Uh-huh. And so what this is, this is like a UI to the blockchain itself. That's what a block explorer is. So when you have a transaction that's on the blockchain, you can go look at it through a block explorer. So you don't have to access it through like an RPC endpoint or something like that. You can just have this nice kind of front end. And if you see here, you don't have Dash, but it does say you have unconfirmed Dash. That means that it's— the transaction is being added to a bunch of blocks and they all need to come to consensus eventually, and then you'll have your Dash. But this is good. We can move on because you have the stuff to make the identity.

00:14:25 - Rishi Raj Jain

So we have searched for the wallet and then we are— it needs to click on my transaction link, which I think I can skip for now.

00:14:36 - Anthony Campolo

Yeah, we can skip those parts. Yeah, that's just because every— you'll have your wallet which will be on the block explorer, then every individual transaction Transaction will have its own specific transaction ID with like some steps of what happened in the transaction.

00:14:49 - Rishi Raj Jain

Got it. All right, um, let's create the identity.js which will be in here. So to create an identity, we will run.register. All right, so this is pretty easy to understand, I believe. I'm creating my own identity on the platform. Yep.

### Provided data:
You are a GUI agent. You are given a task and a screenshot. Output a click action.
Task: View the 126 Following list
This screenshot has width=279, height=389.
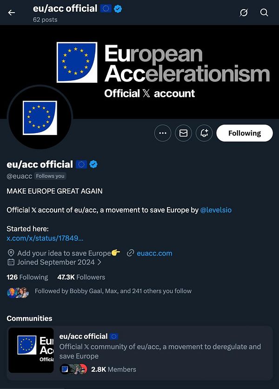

### List of tasks:
1. In the Dash transcript, what is a block explorer said to be?
2. Write a continuation of the Dash transcript, starting after its last line.
The data has no role in this.

### Answers below:
1. A UI to the blockchain itself.

2.
00:15:11 - Anthony Campolo

Give you an identity ID.

00:15:14 - Rishi Raj Jain

And then just run this, you get—

00:15:17 - Anthony Campolo

and this takes usually about 15 to 20 seconds to go through. So the identity ID will then be associated with a name. And the name— did you ever see a couple of years ago a lot of people had like.eth after their Twitter names?

00:15:37 - Rishi Raj Jain

Yeah, yeah, yeah.

00:15:38 - Anthony Campolo

So that was like an Ethereum namespace. It's both a namespace and a wallet. So that if so, I had ajcweb.eth, and if someone wanted to send me some ETH, they could just plug that in and send it because I bought that. So the name is going to be the Dash version of that. You'll have, you know, rishi.dash or something like that.

00:15:59 - Rishi Raj Jain

Got it. I'm just waiting for this to—

00:16:05 - Anthony Campolo

this is always the fun part. Okay, so I can explain this next section. So then we're going to have a slightly different explorer. We're going to go to the Platform Explorer, which is actually really nice. And it's because I was saying how we had the original Dash, which was just the wallets and the payments kind of thing, and now Platform has identities and storage, the Platform Explorer is going to expose those things. So this identity ID you're creating right now, that wouldn't be in the first Block Explorer because that's not part of the original Dash system. It's part of the Dash Platform system. And this is something that I only really know this at a high level. So— yes, it worked! Oh my god, that means the rest of the stream is going to go smooth. So much better. All right, I'm going to kick back now and let you do your thing.

00:16:58 - Rishi Raj Jain

I have added the identity ID to my env.

00:17:01 - Anthony Campolo

And click that link that it gave you to— in your terminal is a link right there. You can click.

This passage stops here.